## TEXT EXCERPT
Self-Assembly Behavior

The synthesized PAA-b-(POEMA-g-PCL) is an amphiphilic terpolymer mainly due to hydrophobic feature of POEMA-g-PCL block and hydrophilic property of PAA block. Therefore, in all conditions the formation of micelles with POEMA-g-PCL as core is expected. In detail, at pH value of above 4.2 due to deprotonation of PAA, these segments are soluble and micelles with POEMA-g-PCL and PAA as core and shell, respectively, can be formed. However, in pH values below 4.2 the PAA segments are collapse due to fully protonation of carboxyl groups, so, the sizes of the micelles are decreased significantly. A possible chemical structure of the synthesized terpolymer under pH stimuli is shown in Scheme 2.

Scheme 2.

The above-mentioned theory was evaluated using DLS measurement as illustrated in Fig. 8. According to above discussion, at pH 7.4 the PAA chains is soluble and the formation of larger NPs than those of the acid pH (pH <4.2) is expected. In contrast, at pH 4 all polymeric chains aggregated onto Fe₃O₄ NPs. As seen in Fig. 8, in pH values of 7.4 and 4 the sizes of particles were obtained to be 131.5 and 82 nm, respectively, that confirmed self-assembly of the fabricated PAA-b-(POEMA-g-PCL) terpolymer under pH stimuli.

## ENTRIES SUPPLIED
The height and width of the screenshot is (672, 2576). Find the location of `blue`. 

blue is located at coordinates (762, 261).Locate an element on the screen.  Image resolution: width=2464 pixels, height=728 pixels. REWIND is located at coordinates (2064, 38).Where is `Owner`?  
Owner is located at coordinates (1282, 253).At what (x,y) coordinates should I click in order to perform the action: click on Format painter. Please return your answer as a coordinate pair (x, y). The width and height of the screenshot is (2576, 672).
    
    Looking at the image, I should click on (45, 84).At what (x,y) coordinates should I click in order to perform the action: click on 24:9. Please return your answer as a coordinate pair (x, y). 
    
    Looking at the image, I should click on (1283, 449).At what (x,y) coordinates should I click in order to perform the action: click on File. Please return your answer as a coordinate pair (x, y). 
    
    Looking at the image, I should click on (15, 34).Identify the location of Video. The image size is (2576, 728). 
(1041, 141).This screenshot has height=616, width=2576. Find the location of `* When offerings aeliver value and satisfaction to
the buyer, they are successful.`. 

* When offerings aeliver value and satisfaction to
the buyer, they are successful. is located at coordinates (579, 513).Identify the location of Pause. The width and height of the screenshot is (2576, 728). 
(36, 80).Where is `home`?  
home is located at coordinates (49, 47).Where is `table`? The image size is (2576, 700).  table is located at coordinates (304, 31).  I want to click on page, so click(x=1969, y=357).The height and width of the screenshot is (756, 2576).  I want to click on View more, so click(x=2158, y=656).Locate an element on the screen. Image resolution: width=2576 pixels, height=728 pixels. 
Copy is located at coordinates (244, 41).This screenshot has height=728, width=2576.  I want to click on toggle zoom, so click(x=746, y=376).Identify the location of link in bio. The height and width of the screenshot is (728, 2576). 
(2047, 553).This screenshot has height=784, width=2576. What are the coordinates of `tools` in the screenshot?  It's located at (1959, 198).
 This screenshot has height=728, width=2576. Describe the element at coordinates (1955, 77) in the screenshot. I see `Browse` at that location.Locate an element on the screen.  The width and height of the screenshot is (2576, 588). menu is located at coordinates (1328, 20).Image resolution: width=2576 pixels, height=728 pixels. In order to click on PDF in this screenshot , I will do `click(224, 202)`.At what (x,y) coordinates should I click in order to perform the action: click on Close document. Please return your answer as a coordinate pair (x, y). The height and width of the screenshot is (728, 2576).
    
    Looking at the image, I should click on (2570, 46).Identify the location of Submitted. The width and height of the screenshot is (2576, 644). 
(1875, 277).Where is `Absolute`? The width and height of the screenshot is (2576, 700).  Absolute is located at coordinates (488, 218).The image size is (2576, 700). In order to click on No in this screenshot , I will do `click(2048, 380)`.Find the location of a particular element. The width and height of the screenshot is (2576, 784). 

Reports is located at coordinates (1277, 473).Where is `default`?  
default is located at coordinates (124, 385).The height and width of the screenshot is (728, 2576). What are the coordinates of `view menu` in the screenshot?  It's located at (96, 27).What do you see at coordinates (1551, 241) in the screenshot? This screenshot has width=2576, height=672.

## ASSIGNMENT A
Answer these about the text on self-assembly behavior, one line each:
(i) Above what pH value does the text say PAA is deprotonated and its segments soluble?
(ii) What measurement was used to evaluate the theory?
(iii) What particle size was obtained at pH 7.4?
## ASSIGNMENT B
Carry on the text on self-assembly behavior, beginning after its final sentence.

## ANSWER BOX A
(i) 4.2
(ii) DLS measurement
(iii) 131.5 nm

## ANSWER BOX B
Fig. 8.

Particle size dependent on pH for the fabricated PAA-b-(POEMA-g-PCL)/Fe₃O₄ nanocomposite. pH (1) 4.0 and (2) 7.4.

In Vitro Drug Release Behavior

The Dox loading (LE) and encapsulation (EE) efficiencies of the developed PAA-b-(POEMA-g-PCL)/Fe₃O₄ DDS were calculated to be 96 ± 5 and 9.65 ± 0.5%, respectively, under mentioned experimental condition [13].

As expected, in pH 4 due to fully protonation of PAA segments and their aggregation release of Dox is higher than those of the physiological condition (pH 7.4 and 37°C). In detail, in pH 7.4 the PAA segment are soluble due to fully deprotonation, thus strong physical interactions (e.g., electrostatic forces, ionic interactions, as well as hydrogen bonding) reduce the release of drug (Fig. 9). It should be pointed out that in pH 4 the protonation of Dox, which increased the dissolution of this drug is another reason for the higher drug release value at lower pH values. The release profiles of pure Dox at both pH values revealed that the pure drug has rapid and complete dissolution, mainly due to high drug solubility in the dissolution medium (especially at pH 4).

Fig. 9.

In vitro release profiles of drug from (1, 2) Dox-loaded PAA-b-(POEMA-g-PCL)/Fe₃O₄ nanocomposite and (3, 4) pure Dox at pH values of (1, 3) 7.4 and (2, 4) 4.0 at 37°C in PBS.

According to lower pH value in cancerous tissues, the fabricated DDS has excellent potential for cancer chemotherapy due to its pH-dependent drug release behavior [30‒32]. In conclusion, according to micellar feature of the developed DDS its intramuscular or intravenous injection may be an efficient administration approach.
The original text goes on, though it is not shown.